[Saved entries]
- - -

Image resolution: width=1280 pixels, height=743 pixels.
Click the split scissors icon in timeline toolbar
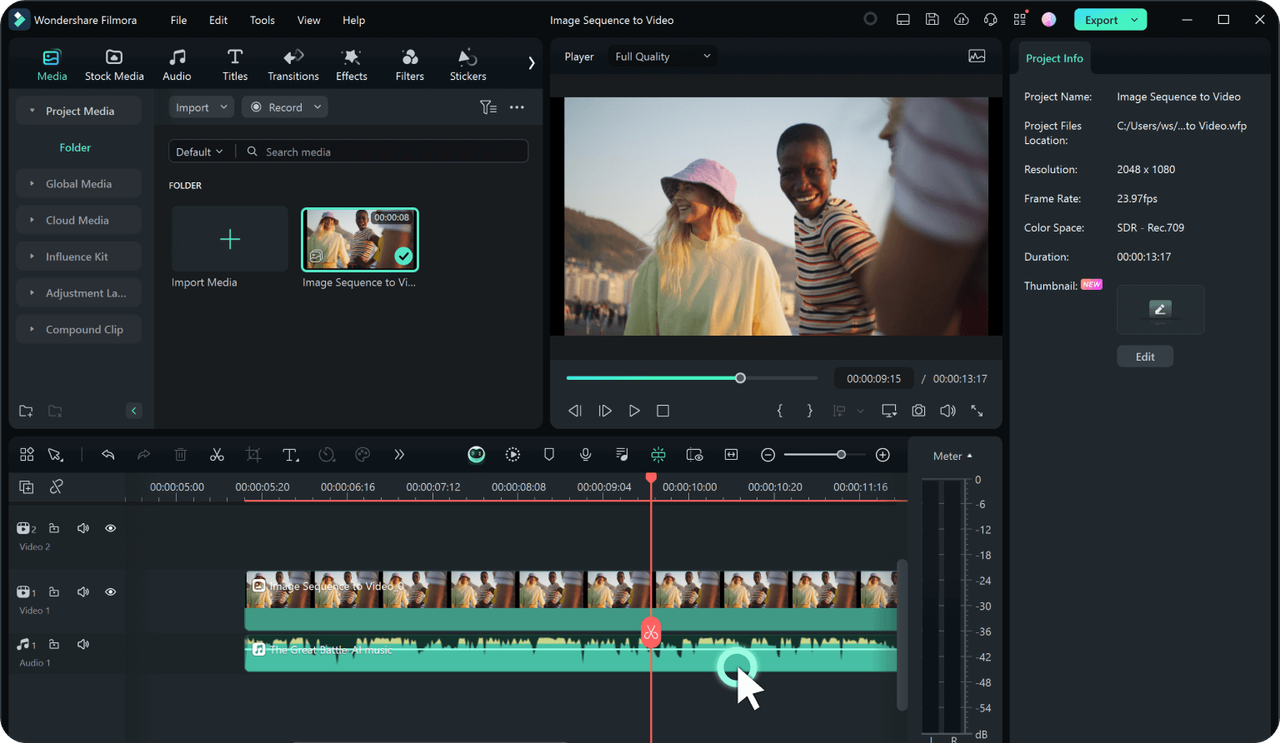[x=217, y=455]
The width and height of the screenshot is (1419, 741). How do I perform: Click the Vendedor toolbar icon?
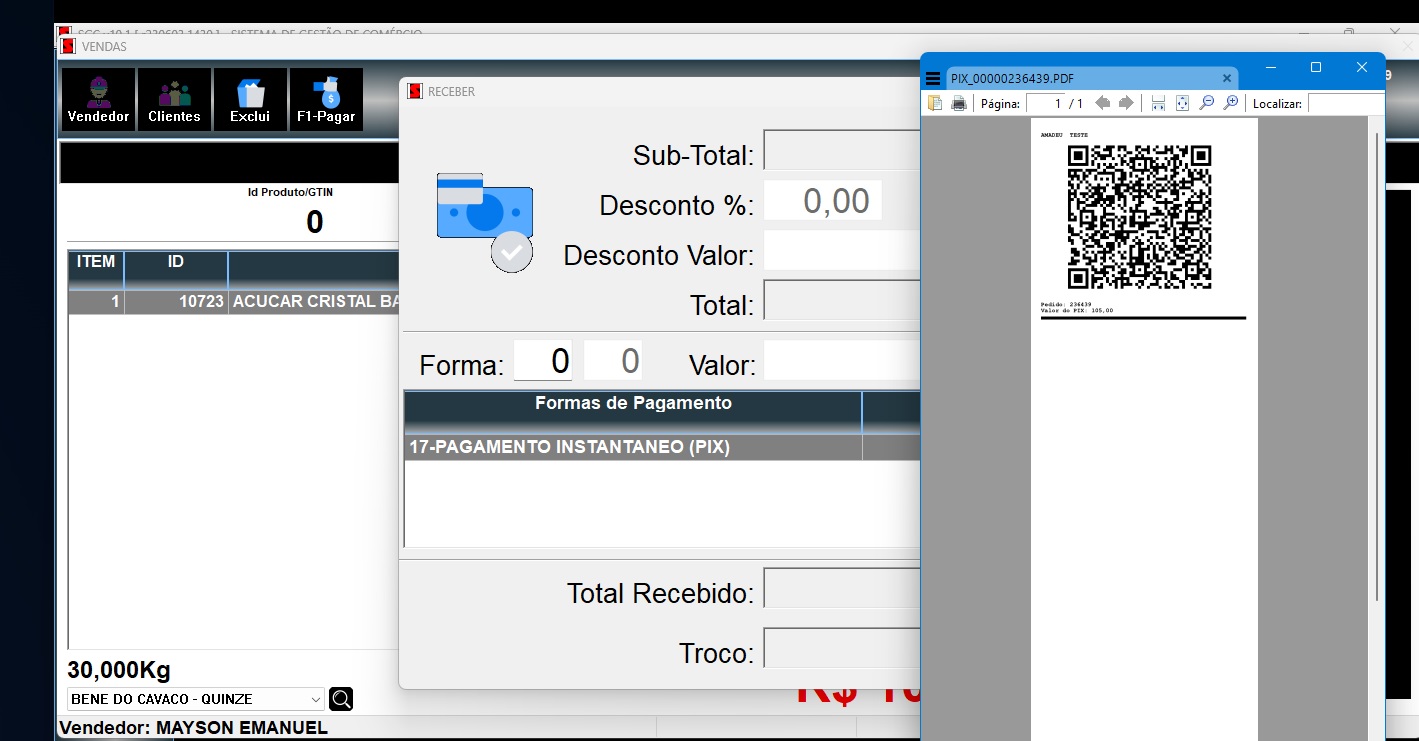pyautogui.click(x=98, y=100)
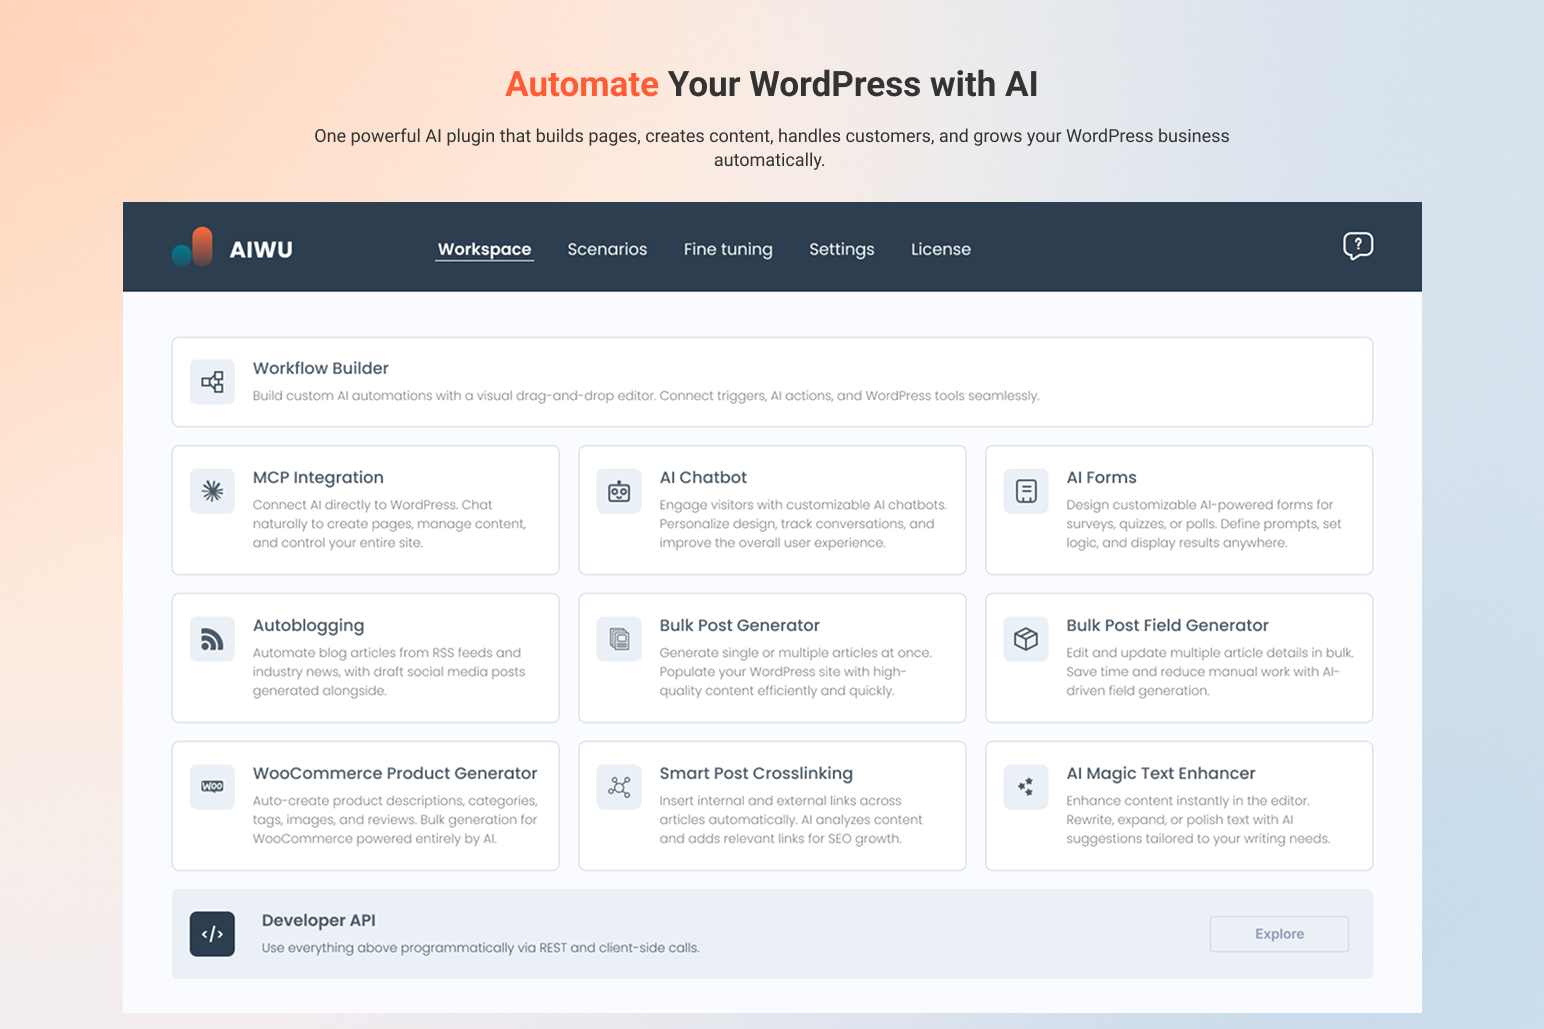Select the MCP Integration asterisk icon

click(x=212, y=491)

- - -

**Work required:**
The answer is the complete set of records, copied exactly, with pictures omitted.

**Response to this task:**
Image resolution: width=1280 pixels, height=743 pixels.
Click the split scissors icon in timeline toolbar
[x=217, y=455]
The width and height of the screenshot is (1419, 741). How do I perform: Click the Vendedor toolbar icon?
pyautogui.click(x=98, y=100)
Select the MCP Integration asterisk icon

click(x=212, y=491)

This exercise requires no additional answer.